:: WHAT IS REQUIRED ::
Edit the records starting at the line that contains "Click the Main weapon category label" and ending at the line that contains "Action: (x=161, y=174)". Put "px" in place of "pixels" and leave everything else unchanged.
══ THE RECORDS
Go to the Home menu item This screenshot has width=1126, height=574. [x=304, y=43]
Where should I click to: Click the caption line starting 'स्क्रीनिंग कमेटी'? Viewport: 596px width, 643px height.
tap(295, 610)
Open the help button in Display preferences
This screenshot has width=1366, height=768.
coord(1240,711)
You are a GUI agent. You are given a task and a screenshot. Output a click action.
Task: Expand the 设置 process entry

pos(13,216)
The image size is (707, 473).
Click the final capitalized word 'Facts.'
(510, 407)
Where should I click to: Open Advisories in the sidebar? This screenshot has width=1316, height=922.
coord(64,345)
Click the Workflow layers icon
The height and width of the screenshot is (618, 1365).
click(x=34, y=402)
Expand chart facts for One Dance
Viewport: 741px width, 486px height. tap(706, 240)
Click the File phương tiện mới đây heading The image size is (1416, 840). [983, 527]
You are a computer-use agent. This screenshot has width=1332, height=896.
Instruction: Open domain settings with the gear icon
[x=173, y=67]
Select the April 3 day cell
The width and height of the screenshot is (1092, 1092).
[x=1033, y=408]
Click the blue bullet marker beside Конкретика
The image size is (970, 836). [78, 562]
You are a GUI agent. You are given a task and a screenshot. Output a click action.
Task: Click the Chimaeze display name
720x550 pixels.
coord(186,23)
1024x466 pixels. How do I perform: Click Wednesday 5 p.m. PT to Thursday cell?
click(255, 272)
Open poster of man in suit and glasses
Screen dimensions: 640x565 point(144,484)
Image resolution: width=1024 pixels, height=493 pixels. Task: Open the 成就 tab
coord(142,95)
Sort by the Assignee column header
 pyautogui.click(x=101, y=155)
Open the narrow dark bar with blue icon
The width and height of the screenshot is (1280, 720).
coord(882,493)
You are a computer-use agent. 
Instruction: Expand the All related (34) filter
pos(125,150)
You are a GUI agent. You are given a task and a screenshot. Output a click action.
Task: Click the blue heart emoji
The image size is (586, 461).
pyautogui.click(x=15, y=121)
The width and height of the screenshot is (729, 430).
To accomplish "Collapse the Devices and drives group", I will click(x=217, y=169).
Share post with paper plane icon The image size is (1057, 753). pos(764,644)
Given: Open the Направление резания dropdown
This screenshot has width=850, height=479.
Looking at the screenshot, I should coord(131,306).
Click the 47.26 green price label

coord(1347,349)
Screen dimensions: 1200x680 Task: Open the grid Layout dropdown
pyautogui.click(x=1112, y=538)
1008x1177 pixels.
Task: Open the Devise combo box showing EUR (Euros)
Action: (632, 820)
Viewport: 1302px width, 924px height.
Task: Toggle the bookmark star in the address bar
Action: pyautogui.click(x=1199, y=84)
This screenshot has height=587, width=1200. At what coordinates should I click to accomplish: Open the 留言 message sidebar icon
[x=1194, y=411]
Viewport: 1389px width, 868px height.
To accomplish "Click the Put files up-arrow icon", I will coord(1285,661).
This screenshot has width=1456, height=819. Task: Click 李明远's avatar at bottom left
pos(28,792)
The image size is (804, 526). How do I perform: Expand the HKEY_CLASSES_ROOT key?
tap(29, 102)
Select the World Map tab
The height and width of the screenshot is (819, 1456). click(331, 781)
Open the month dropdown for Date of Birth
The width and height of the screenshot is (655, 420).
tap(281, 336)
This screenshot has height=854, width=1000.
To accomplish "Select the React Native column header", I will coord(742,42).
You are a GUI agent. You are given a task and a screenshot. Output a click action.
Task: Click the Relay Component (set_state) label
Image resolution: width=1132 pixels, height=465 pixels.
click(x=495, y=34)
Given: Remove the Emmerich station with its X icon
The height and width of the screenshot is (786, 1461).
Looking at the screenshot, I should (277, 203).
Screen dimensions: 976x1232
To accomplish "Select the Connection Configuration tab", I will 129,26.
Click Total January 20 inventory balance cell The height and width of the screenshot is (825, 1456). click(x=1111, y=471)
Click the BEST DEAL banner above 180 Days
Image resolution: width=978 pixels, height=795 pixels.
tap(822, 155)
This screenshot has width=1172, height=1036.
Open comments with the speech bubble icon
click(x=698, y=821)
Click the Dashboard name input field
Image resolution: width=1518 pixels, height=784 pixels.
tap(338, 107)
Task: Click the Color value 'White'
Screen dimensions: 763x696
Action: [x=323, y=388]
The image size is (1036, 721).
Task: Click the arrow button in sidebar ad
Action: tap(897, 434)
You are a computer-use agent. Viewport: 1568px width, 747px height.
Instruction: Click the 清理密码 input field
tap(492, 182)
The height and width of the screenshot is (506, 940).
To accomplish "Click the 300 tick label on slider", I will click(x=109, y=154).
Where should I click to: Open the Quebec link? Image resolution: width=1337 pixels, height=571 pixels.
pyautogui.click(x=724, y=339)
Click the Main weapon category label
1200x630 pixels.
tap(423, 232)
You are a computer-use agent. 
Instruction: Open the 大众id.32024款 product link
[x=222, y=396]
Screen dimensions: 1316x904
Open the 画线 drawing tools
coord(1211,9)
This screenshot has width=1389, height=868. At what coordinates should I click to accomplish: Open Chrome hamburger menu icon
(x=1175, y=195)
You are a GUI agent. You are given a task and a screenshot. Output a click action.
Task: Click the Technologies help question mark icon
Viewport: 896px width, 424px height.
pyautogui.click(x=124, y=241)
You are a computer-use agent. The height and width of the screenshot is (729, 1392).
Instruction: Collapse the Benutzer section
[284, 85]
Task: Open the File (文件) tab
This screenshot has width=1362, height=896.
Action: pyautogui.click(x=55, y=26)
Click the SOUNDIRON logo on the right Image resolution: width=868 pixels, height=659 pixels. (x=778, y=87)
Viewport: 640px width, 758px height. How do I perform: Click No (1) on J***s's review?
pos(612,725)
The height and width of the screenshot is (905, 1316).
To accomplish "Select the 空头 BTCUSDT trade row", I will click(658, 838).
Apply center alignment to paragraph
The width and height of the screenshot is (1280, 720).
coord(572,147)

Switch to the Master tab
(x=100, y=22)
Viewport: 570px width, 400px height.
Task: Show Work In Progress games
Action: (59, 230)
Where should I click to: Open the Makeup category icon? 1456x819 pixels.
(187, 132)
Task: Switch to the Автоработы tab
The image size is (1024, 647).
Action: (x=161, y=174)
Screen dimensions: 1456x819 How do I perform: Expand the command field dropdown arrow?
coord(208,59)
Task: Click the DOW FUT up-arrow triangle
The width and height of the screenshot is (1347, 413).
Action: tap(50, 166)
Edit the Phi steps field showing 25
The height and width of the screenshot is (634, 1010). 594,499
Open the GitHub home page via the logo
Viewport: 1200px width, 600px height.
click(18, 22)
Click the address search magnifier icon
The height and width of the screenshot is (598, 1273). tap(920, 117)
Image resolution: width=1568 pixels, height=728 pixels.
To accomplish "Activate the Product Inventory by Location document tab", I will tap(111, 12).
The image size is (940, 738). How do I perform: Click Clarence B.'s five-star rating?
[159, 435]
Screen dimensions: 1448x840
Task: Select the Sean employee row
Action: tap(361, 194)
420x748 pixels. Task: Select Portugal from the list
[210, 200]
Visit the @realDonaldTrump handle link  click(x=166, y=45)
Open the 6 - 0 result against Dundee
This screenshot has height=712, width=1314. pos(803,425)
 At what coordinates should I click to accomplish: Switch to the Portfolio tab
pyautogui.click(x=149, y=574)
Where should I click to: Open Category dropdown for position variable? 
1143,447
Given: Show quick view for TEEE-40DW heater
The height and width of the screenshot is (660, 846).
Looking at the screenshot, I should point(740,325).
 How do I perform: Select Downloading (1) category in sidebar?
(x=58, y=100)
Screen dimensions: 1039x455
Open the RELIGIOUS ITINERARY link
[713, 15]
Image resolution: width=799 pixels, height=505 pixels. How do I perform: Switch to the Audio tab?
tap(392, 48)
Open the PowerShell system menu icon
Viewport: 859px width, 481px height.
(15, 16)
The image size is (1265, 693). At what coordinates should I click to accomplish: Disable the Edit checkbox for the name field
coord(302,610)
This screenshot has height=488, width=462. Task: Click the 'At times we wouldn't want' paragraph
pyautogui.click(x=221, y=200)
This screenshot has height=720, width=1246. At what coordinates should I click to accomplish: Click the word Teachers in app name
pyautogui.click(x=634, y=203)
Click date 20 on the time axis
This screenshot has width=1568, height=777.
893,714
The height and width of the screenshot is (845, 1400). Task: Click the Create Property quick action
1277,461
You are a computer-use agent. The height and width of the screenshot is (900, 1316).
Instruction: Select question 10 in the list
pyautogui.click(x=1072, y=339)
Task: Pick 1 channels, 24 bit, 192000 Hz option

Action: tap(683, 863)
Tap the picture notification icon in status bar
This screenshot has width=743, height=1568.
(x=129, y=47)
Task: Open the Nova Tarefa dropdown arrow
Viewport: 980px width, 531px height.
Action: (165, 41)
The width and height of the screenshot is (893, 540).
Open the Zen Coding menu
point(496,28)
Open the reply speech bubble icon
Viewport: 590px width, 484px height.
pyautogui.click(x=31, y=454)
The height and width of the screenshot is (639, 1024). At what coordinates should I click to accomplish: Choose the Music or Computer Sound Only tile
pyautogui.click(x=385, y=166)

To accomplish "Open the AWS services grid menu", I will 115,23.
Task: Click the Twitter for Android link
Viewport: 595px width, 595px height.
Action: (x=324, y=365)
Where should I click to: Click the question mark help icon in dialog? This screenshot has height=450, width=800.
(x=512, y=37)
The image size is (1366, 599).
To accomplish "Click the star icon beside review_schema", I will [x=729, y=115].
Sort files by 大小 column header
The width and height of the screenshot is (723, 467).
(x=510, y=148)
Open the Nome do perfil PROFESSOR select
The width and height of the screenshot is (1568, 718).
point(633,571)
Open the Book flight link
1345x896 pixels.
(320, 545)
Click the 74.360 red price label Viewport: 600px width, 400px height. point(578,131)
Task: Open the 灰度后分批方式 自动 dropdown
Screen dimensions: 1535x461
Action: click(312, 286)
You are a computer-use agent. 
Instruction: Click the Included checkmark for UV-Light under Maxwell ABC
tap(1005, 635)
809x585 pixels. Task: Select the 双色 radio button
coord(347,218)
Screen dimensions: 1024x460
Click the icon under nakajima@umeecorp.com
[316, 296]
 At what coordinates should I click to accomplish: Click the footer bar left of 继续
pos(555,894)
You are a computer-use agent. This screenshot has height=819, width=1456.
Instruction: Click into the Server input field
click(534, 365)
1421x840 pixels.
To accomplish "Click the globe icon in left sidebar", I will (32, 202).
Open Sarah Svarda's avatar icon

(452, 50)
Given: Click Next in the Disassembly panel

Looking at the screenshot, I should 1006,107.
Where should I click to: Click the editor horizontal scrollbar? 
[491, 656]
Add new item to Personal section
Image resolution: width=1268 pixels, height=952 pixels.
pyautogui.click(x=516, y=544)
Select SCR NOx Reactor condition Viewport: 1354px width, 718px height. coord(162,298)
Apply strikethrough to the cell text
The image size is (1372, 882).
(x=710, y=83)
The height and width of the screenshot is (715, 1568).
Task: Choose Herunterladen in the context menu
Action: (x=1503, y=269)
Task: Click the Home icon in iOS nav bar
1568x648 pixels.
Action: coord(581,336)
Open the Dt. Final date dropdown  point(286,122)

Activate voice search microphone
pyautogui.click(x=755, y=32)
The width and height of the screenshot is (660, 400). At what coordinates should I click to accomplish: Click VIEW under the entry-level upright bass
════
:: FULL SOLUTION ::
Click the Main weapon category label
1200x630 px.
tap(423, 232)
You are a computer-use agent. 
Instruction: Open the 大众id.32024款 product link
[x=222, y=396]
Screen dimensions: 1316x904
Open the 画线 drawing tools
coord(1211,9)
This screenshot has width=1389, height=868. At what coordinates should I click to accomplish: Open Chrome hamburger menu icon
(x=1175, y=195)
You are a GUI agent. You are given a task and a screenshot. Output a click action.
Task: Click the Technologies help question mark icon
Viewport: 896px width, 424px height.
pyautogui.click(x=124, y=241)
You are a computer-use agent. The height and width of the screenshot is (729, 1392).
Instruction: Collapse the Benutzer section
[284, 85]
Task: Open the File (文件) tab
This screenshot has width=1362, height=896.
Action: pyautogui.click(x=55, y=26)
Click the SOUNDIRON logo on the right Image resolution: width=868 px, height=659 px. (x=778, y=87)
Viewport: 640px width, 758px height. How do I perform: Click No (1) on J***s's review?
pos(612,725)
The height and width of the screenshot is (905, 1316).
To accomplish "Select the 空头 BTCUSDT trade row", I will click(658, 838).
Apply center alignment to paragraph
The width and height of the screenshot is (1280, 720).
coord(572,147)

Switch to the Master tab
(x=100, y=22)
Viewport: 570px width, 400px height.
Task: Show Work In Progress games
Action: (59, 230)
Where should I click to: Open the Makeup category icon? 1456x819 px.
(187, 132)
Task: Switch to the Автоработы tab
The image size is (1024, 647).
Action: (x=161, y=174)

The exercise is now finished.